NOTÍCIA
A vida escolar e a militar exigem disciplina. Porém, de formas diversas e até antagônicas
O governo do Estado de Goiás acaba de tomar uma medida que afeta dezenas de escolas públicas. A partir de um projeto de lei enviado à Assembleia Legislativa local, a administração dessas instituições e o zelo pela disciplina dos alunos passam às mãos dos militares, que atuarão em cooperação com os professores civis responsáveis pelo ensino das matérias regulares. As razões alegadas para a implantação dessa mudança fazem referência a uma suposta superioridade das escolas militares em testes de rendimento da aprendizagem e em alegados problemas com a conduta dos alunos. E seus efeitos não são pequenos nem desprezíveis: os alunos passam a vestir uniformes militares, a serem ordenados e classificados por uma hierarquia fundada em patentes e a se conduzir de acordo com um rígido modelo de obediência a regras identificadas com o modo de vida militar.
É evidente que a vida escolar, tal como a militar, exige disciplina. Não obstante, é um equívoco grosseiro fundir em um todo indiscernível duas formas de disciplinas que são não só diversas, mas muitas vezes antagônicas. Um soldado disciplinado é aquele que obedece a ordens superiores de acordo com as normas que regem a hierarquia militar. Não se supõe, ao menos em princípio, que a disciplina militar deva incluir o cultivo do exame crítico imediato, por parte dos subordinados, das normas e regras a que estão submetidos. Imaginem o caos que seria se cada soldado, em um momento de ação, demandasse a seus superiores as razões de suas alegações ou comandos! Mas o mesmo não se passa nas relações entre professores e alunos.
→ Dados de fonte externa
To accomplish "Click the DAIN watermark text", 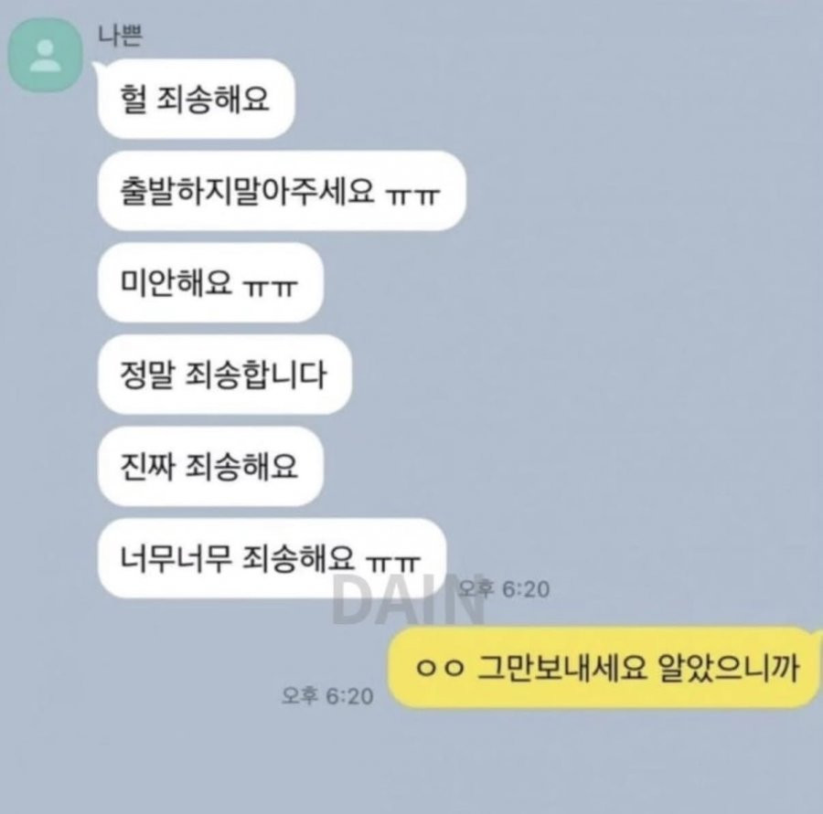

Um aluno disciplinado não é aquele que simplesmente obedece a comandos. Ao contrário, o que se espera como produto de sua formação escolar é justamente o desenvolvimento da capacidade de pôr em questão as razões de uma norma ou a veracidade de um enunciado. E embora isso também exija uma disciplina, ela tem um teor e um sentido diversos da disciplina militar. Como destaca o filósofo norte-americano Israel Scheffler, o ensino escolar implica que as razões pelas quais eu creio que algo seja verdadeiro ou desejável se submetem ao juízo independente de cada aluno. O exame crítico das ideias, normas e regras não abole a hierarquia das funções e papéis escolares, mas dá a ela um teor específico.
A instituição escolar não visa a preparação de súditos obedientes, mas a de cidadãos autônomos. Um objetivo como esse não se logra impondo regras heterônomas e criando uma hierarquia estigmatizadora que separa alunos em categorias e estamentos de acordo com sua conformação a padrões prévios. Isso porque a noção de cidadania implica a criação da experiência da igualdade; de um âmbito de nossa existência que suspende as marcas identitárias de cada um (rico, pobre, negro, branco, homem, mulher) em favor da igualdade de direitos e de responsabilidades em face de um mundo comum. Disso decorre um desafio precípuo para as escolas: edificar um tempo e um espaço de formação no qual cada criança possa experimentar o igual direito de ajuizar acerca do verdadeiro e do falso; do belo e do feio; do justo e do injusto. À escola o que é da escola e ao quartel o que é do quartel!